Artist

Chris Berry

Genre: International ,African ,Afro-beat ,Worldbeat ,Neo-Traditional ,Funk
Origin: U.S.A
Listen on Coda
Chris Berry’s journey carries the improbable arc of a Hollywood script: a white Californian who masters African hand drumming and the mbira thumb piano, then fronts the worldbeat fusion ensemble Panjea to stardom across the continent, moving a million records in South Africa alone. Raised on rock and roll in the northern California hamlet of Sebastopol, he drifted into a circle of peers whose thrills came from petty theft. One pilfered cassette happened to contain music by Fela Kuti; Berry became absorbed, playing the tape repeatedly. At fourteen he encountered the Congolese percussionist Titos Sompa, who had relocated to Sebastopol, and began studying the djembe under his guidance. After finishing high school Berry traveled with Sompa to Africa, where a ten-day river voyage up the Congo delivered him to a remote village for intensive drum lessons. There the mbira’s hypnotic sound captivated him, prompting a journey to Zimbabwe in search of a teacher. He found master player Monderek Muchena and remained his pupil for a decade, during which he achieved fluency on the instrument, acquired spoken Shona, and wed Zimbabwean dancer Rujeko Dumbutshena. In that same period he assembled the first incarnation of Panjea, whose recordings quickly attained platinum status in Zimbabwe, Mozambique, and neighboring territories.

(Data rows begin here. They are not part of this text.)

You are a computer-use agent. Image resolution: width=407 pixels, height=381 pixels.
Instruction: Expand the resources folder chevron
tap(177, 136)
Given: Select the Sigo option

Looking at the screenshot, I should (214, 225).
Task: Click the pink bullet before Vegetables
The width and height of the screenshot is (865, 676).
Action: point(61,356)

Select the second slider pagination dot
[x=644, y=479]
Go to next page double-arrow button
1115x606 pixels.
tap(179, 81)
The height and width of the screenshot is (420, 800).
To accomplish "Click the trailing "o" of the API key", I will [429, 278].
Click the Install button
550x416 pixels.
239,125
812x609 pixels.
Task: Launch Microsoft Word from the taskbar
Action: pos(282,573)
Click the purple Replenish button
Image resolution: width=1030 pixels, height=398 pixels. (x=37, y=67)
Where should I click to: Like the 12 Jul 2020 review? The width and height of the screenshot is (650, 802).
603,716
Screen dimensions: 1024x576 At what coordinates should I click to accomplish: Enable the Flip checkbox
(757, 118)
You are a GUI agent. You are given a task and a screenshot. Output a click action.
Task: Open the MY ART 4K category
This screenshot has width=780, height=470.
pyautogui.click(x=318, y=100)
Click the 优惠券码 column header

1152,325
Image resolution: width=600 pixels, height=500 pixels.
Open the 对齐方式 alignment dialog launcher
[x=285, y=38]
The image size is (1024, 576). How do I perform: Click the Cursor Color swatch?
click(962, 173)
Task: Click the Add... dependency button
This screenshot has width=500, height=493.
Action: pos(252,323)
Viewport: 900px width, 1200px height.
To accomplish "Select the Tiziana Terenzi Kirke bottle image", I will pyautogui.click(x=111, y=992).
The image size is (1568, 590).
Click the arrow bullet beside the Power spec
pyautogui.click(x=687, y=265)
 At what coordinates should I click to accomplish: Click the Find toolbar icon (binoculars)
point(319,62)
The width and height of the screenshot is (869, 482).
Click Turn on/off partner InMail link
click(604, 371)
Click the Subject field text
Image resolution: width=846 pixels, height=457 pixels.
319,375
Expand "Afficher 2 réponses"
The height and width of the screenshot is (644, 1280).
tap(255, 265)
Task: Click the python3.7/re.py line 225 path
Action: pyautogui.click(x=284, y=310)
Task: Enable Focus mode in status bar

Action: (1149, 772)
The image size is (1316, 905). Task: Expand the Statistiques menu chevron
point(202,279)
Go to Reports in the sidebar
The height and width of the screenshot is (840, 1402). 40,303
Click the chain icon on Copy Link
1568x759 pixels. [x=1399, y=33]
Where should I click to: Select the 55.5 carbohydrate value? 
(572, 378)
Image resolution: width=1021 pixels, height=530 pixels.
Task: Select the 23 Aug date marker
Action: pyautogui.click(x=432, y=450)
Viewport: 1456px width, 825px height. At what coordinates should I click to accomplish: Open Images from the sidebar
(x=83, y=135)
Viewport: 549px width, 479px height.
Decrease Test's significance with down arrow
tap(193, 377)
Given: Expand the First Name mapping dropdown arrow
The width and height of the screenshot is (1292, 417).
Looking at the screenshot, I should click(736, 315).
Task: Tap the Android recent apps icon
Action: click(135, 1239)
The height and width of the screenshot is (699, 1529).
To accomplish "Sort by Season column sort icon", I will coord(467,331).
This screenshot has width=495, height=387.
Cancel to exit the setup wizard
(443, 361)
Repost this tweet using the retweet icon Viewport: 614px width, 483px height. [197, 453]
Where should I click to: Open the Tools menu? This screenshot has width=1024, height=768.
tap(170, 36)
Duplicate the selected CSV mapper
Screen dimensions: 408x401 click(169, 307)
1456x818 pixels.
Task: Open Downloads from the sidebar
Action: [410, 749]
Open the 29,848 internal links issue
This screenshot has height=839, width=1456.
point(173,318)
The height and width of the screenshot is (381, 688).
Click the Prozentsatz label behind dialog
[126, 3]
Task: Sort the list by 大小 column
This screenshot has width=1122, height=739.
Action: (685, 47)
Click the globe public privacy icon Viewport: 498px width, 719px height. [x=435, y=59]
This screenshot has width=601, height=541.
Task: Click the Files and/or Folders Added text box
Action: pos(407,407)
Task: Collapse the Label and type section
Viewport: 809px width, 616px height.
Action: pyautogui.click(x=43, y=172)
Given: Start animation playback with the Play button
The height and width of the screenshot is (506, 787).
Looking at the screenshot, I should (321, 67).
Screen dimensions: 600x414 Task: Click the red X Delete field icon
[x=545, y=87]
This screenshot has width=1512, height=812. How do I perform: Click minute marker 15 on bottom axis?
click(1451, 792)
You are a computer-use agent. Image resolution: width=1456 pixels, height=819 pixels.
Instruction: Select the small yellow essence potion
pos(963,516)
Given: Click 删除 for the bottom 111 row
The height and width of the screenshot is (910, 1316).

When Berry and Dumbutshena moved to the United States they reconstituted the group, mounting high-voltage tours that fused soul, R&B, funk, South African jazz, Afrobeat, dancehall, rap, and indigenous mbira and djembe traditions, all propelled by Berry’s bilingual vocals in Shona and English. The lineup typically numbers seven but expands to nearly thirty musicians, including a robust horn section, for special engagements. Among the many Panjea albums, most issued in South Africa, are Vanhu Vamwe (1992), Panjea (1993), Songs (1995), Shona Songs (1995), Marimba Ava Murewa (1997), Knowledge Devoid of Wisdom (1999), Live in Oz (2000), and the retrospective Roots, spanning 1996–2002. Berry has also issued standalone projects rooted in African traditions, notably Hold On with the Ancient Melody Ensemble and Beats From the Blue. As composer, arranger, multi-instrumentalist, and magnetic stage presence—likened at various turns to Sting, Bob Marley, and James Brown—he embodies a twenty-first-century hybrid: part hip-hop, part Southern soul, part California sunshine, part African gwenyambira, an emblem of music’s power to knit disparate cultures together.